Le pays est passé de 36 à 21 établissements (universités et tecnikons, les équivalents des IUT). Dans les faits, les universités d'élite (comme l'université du Cap) sont restées en l'état. Ce sont des établissements déjà faibles qui ont fusionné leurs faiblesses. Et qui aujourd'hui manquent de moyens et d'infrastructures, alors même qu'ils reçoivent les étudiants les plus pauvres.

Aujourd'hui, où en est le mouvement ? Les étudiants ont-ils obtenu ce qu'ils souhaitaient ?

Le Président Jacob Zuma a annoncé que les frais de scolarité n'augmenteraient pas en 2016. Mais le problème se reposera l'année suivante ! La question du financement des universités en Afrique du Sud est explosive. Les trois universités figurant dans le classement de Shanghai, l'université du Cap, Witwatersrand et Stellenbosch, protestent contre le manque de moyens.

En l'occurrence, l'équation est simple : s'il n'y a pas d'argent public, on finance par les frais de scolarité.
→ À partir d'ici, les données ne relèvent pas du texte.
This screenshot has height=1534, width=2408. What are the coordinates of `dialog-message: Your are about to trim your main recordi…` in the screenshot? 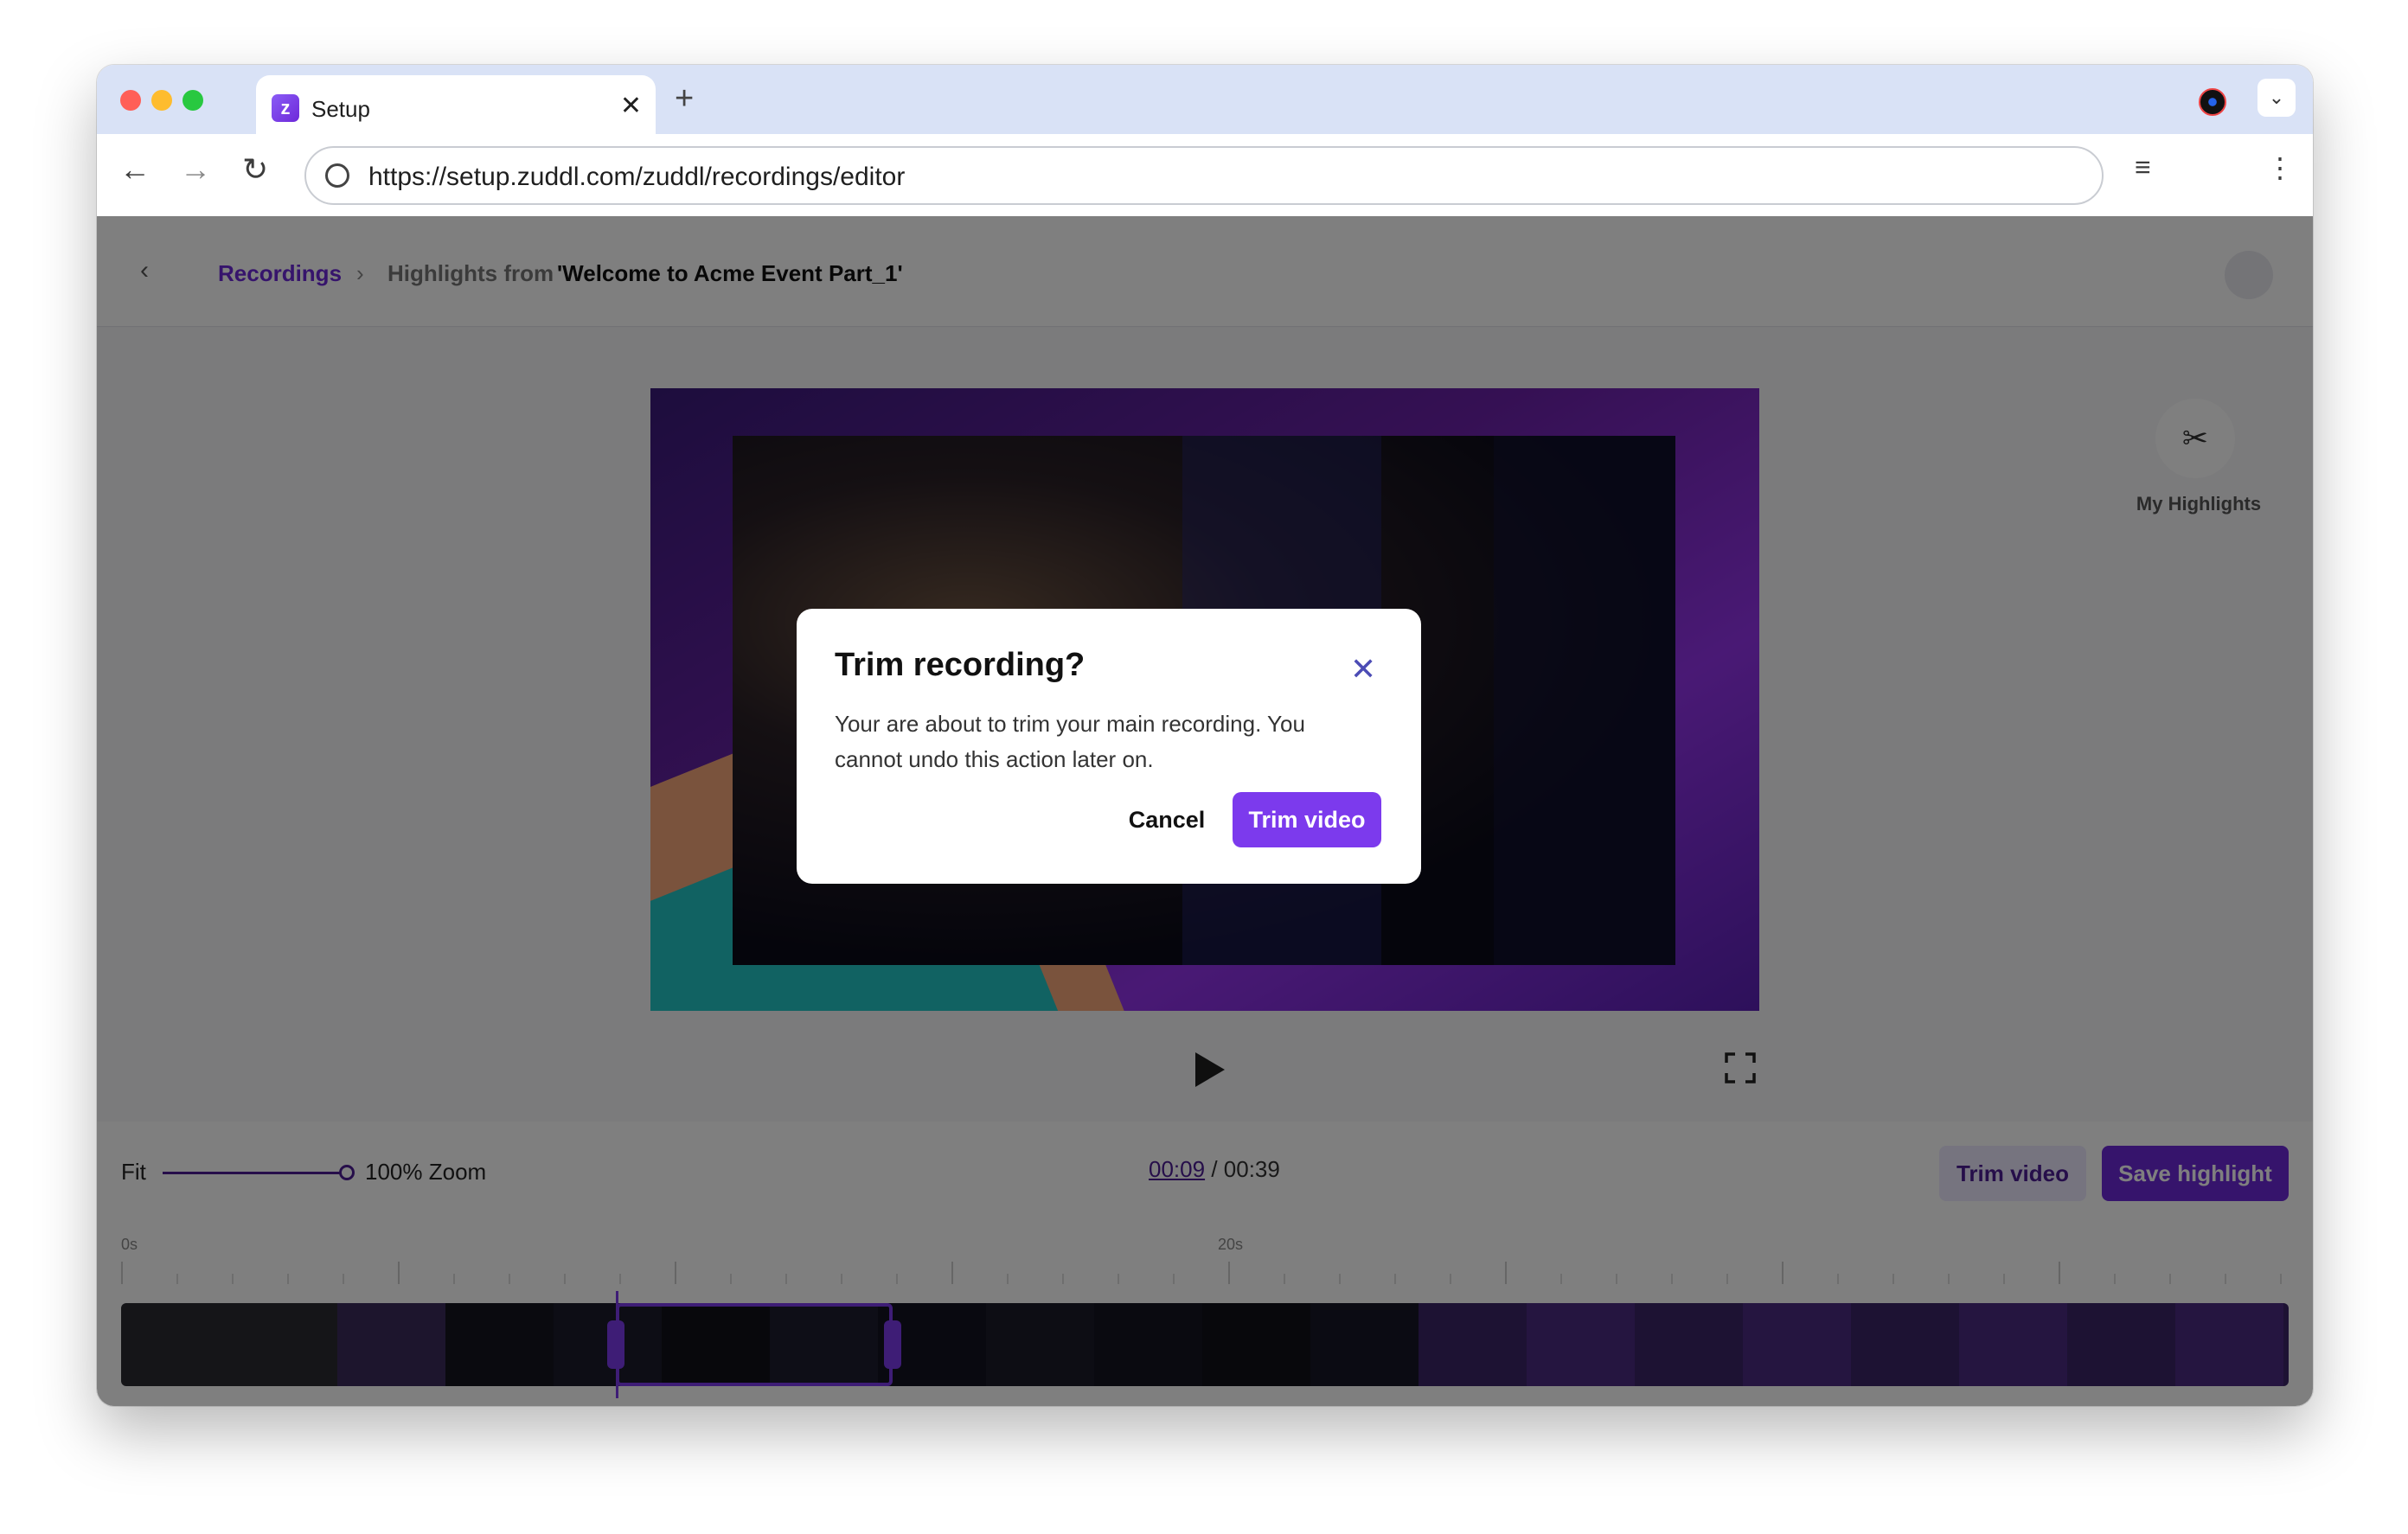 It's located at (1070, 742).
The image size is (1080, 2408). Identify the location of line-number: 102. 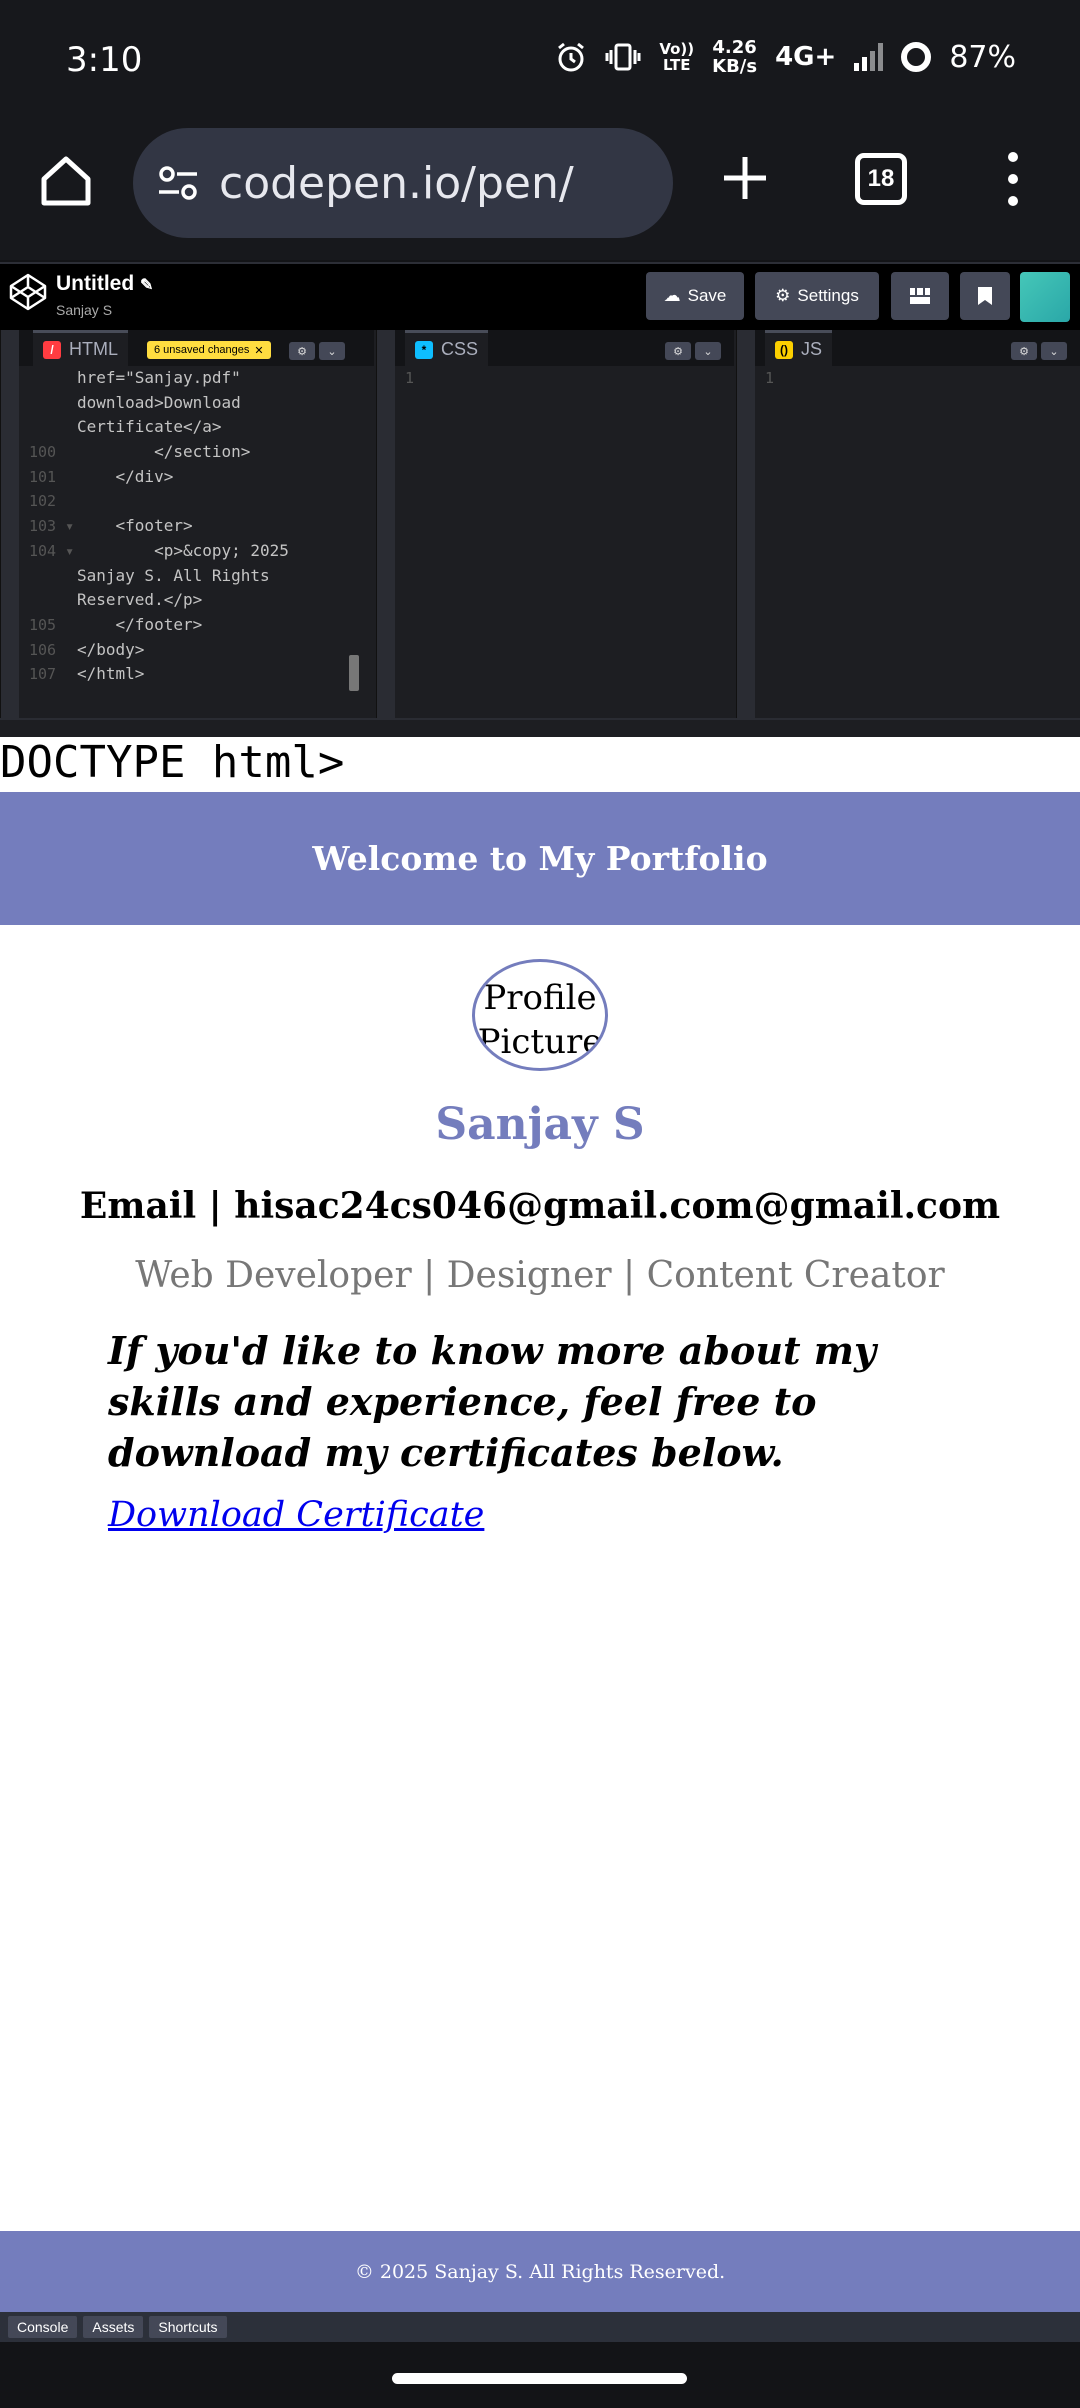
(43, 502).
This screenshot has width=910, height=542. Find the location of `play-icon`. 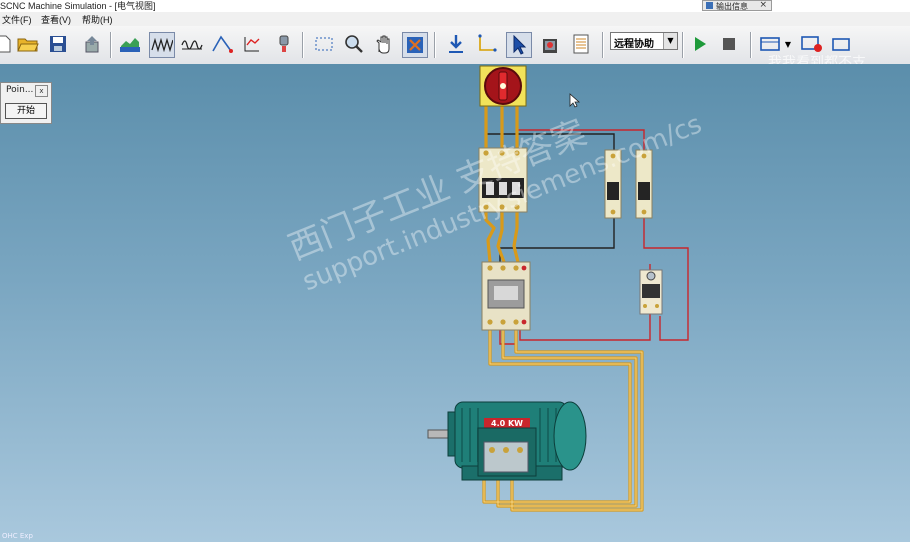

play-icon is located at coordinates (700, 44).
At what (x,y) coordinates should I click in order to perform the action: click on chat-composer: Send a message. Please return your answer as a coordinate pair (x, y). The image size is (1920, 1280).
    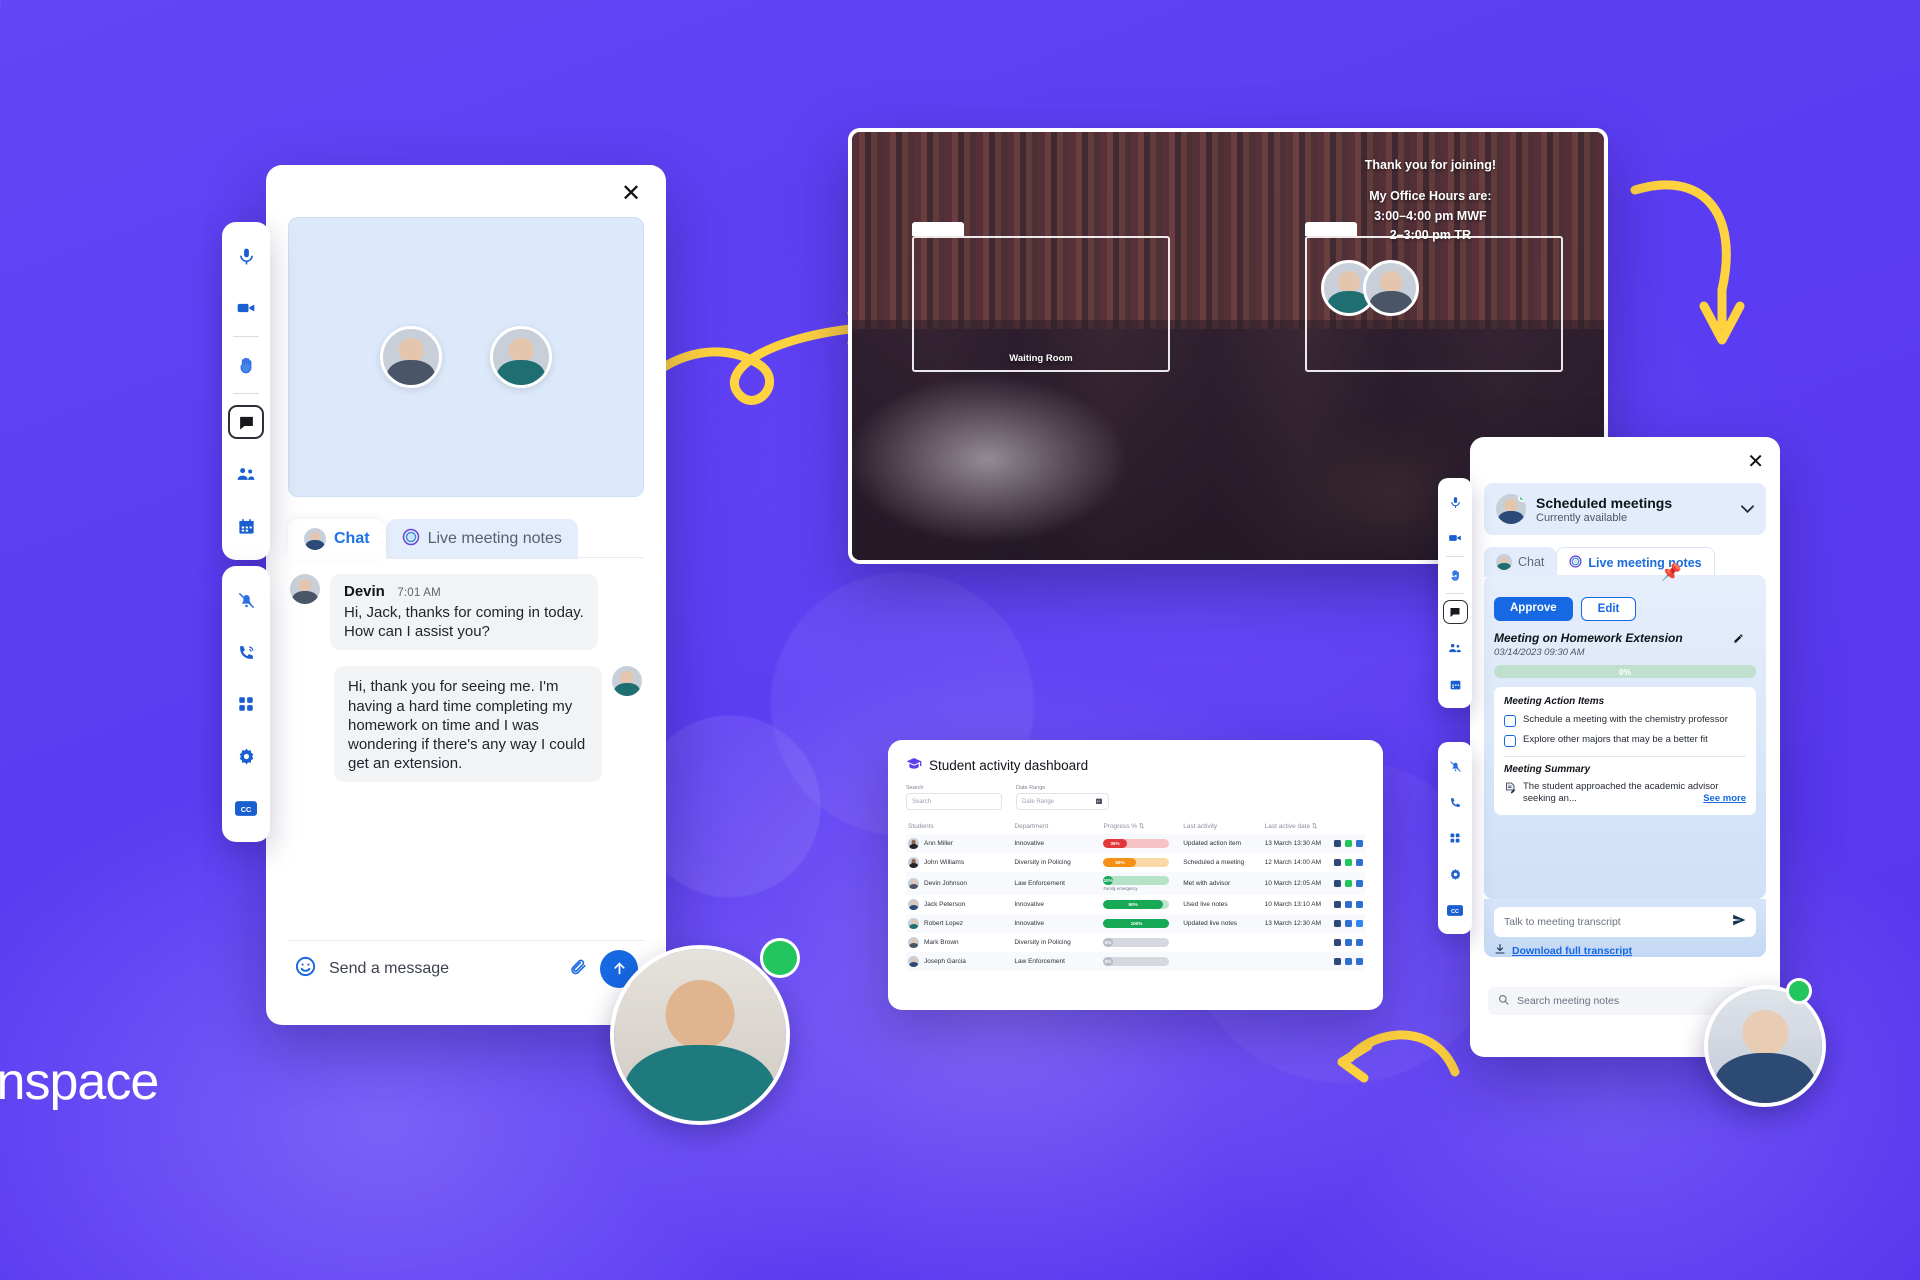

Par ailleurs, plusieurs leaders étudiants ont souligné le fait qu'il ne s'agissait pas seulement d'une lutte autour des frais d'inscription. Ils ont mis l'accent sur des problèmes sociaux et politiques plus vastes (comme la corruption par exemple). On a parlé d'un Mai 68 sud-africain, même si le mouvement, relativement massif, n'est pas allé aussi loin. 


Les étudiants ont réellement le sentiment d'être laissés pour compte et abandonnés par les leaders de la lutte anti-apartheid. Quand l'ANC était dans l'opposition, ses dirigeants insistaient sur le rôle de l'éducation dans la libération des esprits. Aujourd'hui, les étudiants prennent le gouvernement au mot, et le mettent face à ces promesses passées.

Les raisons de la colère

L'augmentation des frais de scolarité prévue était variable selon les universités. À Witwatersrand (Johannesburg), il était prévu 10,5% d'augmentation, alors que l'année universitaire coûte entre 29.620 rands (1 930  euros) et 58.140 rands (3.800 euros), sans compter le logement ou les fournitures.
Ces sommes rendent les universités inaccessibles pour une majorité de Sud-Africains, le revenu mensuel moyen d'un salarié ne dépassant pas 14.700 rands (979 euros) et plus d'un quart de la population étant sans emploi. Les manifestations estudiantines ont une forte résonance en Afrique du Sud où les émeutes de Soweto contre l'enseignement en afrikaans avaient été brutalement réprimées par le gouvernement de l'apartheid en 1976.

- Semaine du 15 octobre : début du mouvement
- Lundi 19 octobre : des étudiants annoncent la suspension des cours dans trois grandes universités sud-africaines : les universités de Rhodes à Grahamstown (sud-est), du Cap (sud) et du Witwatersrand (Wits) à Johannesburg 
- Mercredi 21 octobre : des heurts entre étudiants et police antiémeute éclatent devant le Parlement sud-africain au Cap
- Vendredi 23 octobre : des milliers d'étudiants manifestaient devant le siège du gouvernement à Pretoria, où une réunion a lieu entre les leaders étudiants, les directeurs d'université et le président Jacob Zuma.
Dans l'après-midi, le président annonce qu'il n'y aura "aucune augmentation des frais de scolarité en 2016" dans une allocution télévisée.